Tuesday, December 16, 2014

I've done it again!

Holy cats! I've gone and done it again.

Introducing Outside the Channel, Volume 1 Just Hangin' Out -- another collection of stories, this time about our 2014 cruising season.
Click here to order from Amazon

Thursday, December 4, 2014

Recap of the 2014 Cruising Season

Well, since we are safely tied up in our slip at The Marina at Ortega Landing in Jacksonville, Florida—our last stop for the season—as an exercise in accurate record keeping, here is a recap of the details.
Our starting point for the season was Barefoot Marina at North Myrtle Beach, South Carolina. We departed there on May 24, 2014.

UP                   773.88 sm
Carolina Beach (NC) Mooring Field (a favorite of ours)
Mile Hammock Anchorage (NC) (Yucky mud)
Caspers Marina, Swansboro, NC
Whitaker Pointe Marina, Oriental NC (Still our absolute favorite marina anywhere.)
Dowry Creek Marina, Bellhaven, NC
Coinjock Marina, Out-in-the-middle-of-nowhere, NC
Hampton City Marina, Hampton, VA (Jake is the best! So is Signature Canvas.)
Cape Charles Harbor Marina, Cape Charles, VA
Somers Cove Marina, Crisfield, MD
Mill Creek anchorage. Solomons, MD`
Annapolis Landing Marina, Annapolis, MD
Skipjack Cove anchorage, Sassafras River, Georgetown, MD
Delaware City Marina, Delaware City, DE
Penn Landing Marina, Philadephia, PA (Our selection as the best destination of the season. Go!)

DOWN           1176.21 SM   
Schaefers Marina, C&D Canal, Chesapeake City, MD (Our selection as the worst marina of the season.)
Skipjack Cove Yacht Center, Georgetown, MD
Baltimore Inner Harbor City Docks, Baltimore, MD
Annapolis Harbor Mooring Field, Annapolis, MD (Generator died.)
Annapolis Landing Marina, Annapolis, MD
Holiday Point Marina, Selby-on-the-Bay, MD (Replaced the generator.)
Calvert Marina, Solomons, MD (Sat out a bad gale that blew through.)
Regatta Pointe Marina, Deltaville, MD
Dismal Swamp free dock, Chesapeake, VA
Coinjock Marina, Coinjock, NC (The prime ribs aren’t as good as they used to be.

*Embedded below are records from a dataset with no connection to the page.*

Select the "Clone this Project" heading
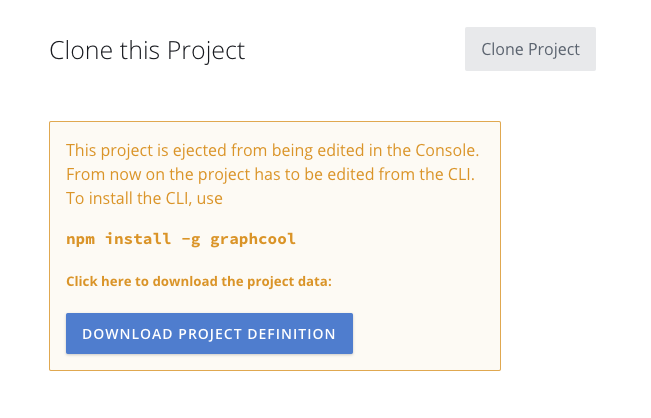Viewport: 651px width, 418px height. click(x=147, y=50)
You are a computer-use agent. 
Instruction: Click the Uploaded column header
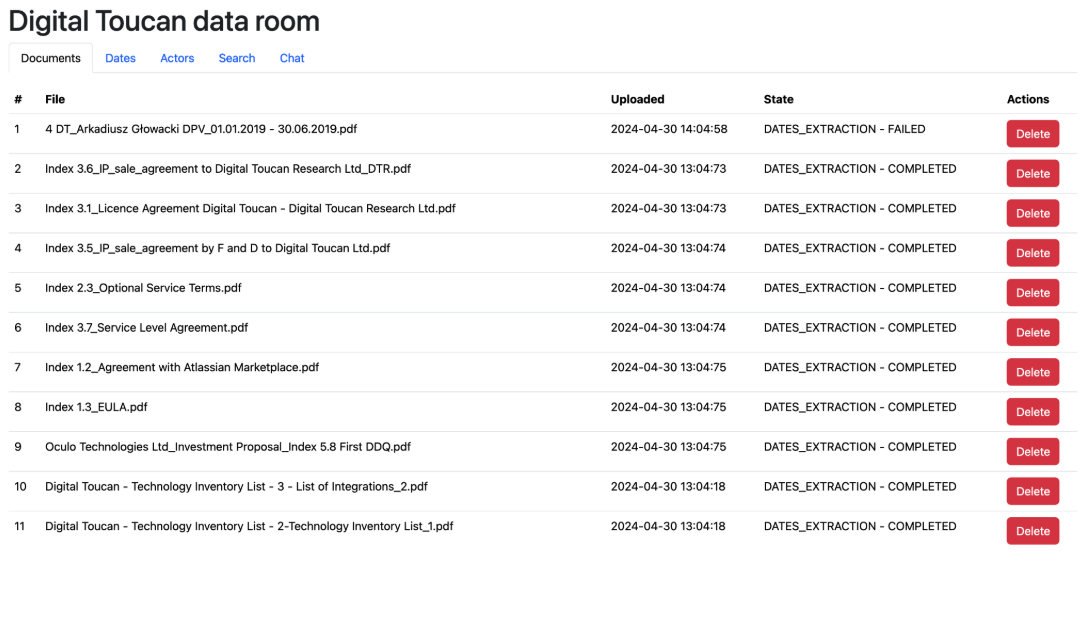[x=637, y=99]
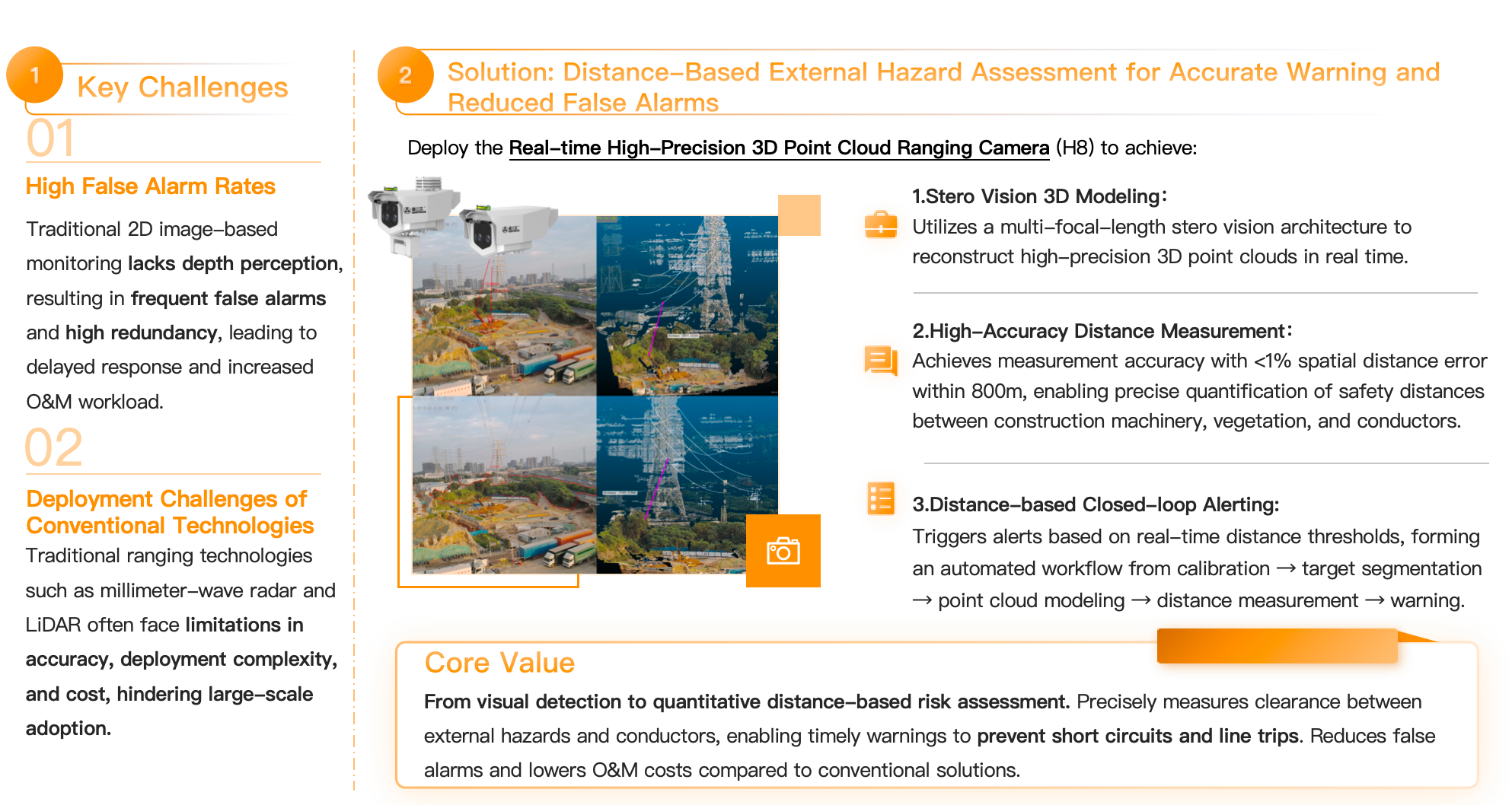Viewport: 1512px width, 805px height.
Task: Click the left white ranging camera device
Action: coord(410,212)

The potato chips, though, are still amazing.)
Dowry Creek Marina, Bellhaven, NC
Whitaker Pointe Marina, Oriental NC (Let me check—Yep, still our favorite.)
Casper’s Marina, Swansboro, NC
Seapath Marina, Wrightsville Beach, NC
Bald Head Island Marina, Baldhead Island, NC
Barefoot Marina, North Myrtle Beach, SC
Barefoot to Osprey Marina and back (daytrip to buy cheap fuel at Osprey)
Georgetown Landing Marina, Georgetown, SC
Harborage At Ashley Marina, Charleston, SC
Port Royal Marina, Port Royal, SC
Isle of Hope Marina, Isle of Hope, GA
Buttermilk Sound anchorage (GA)
Fernandina Harbor Marina, Fernandina Beach, FL (Get the damn sticker.)
The Marina at Ortega Landing, Jacksonville, FL

Total miles       1950.09 sm
242 hours engine run time. Approx. 8.0 smph average, which actually we are very pleased with.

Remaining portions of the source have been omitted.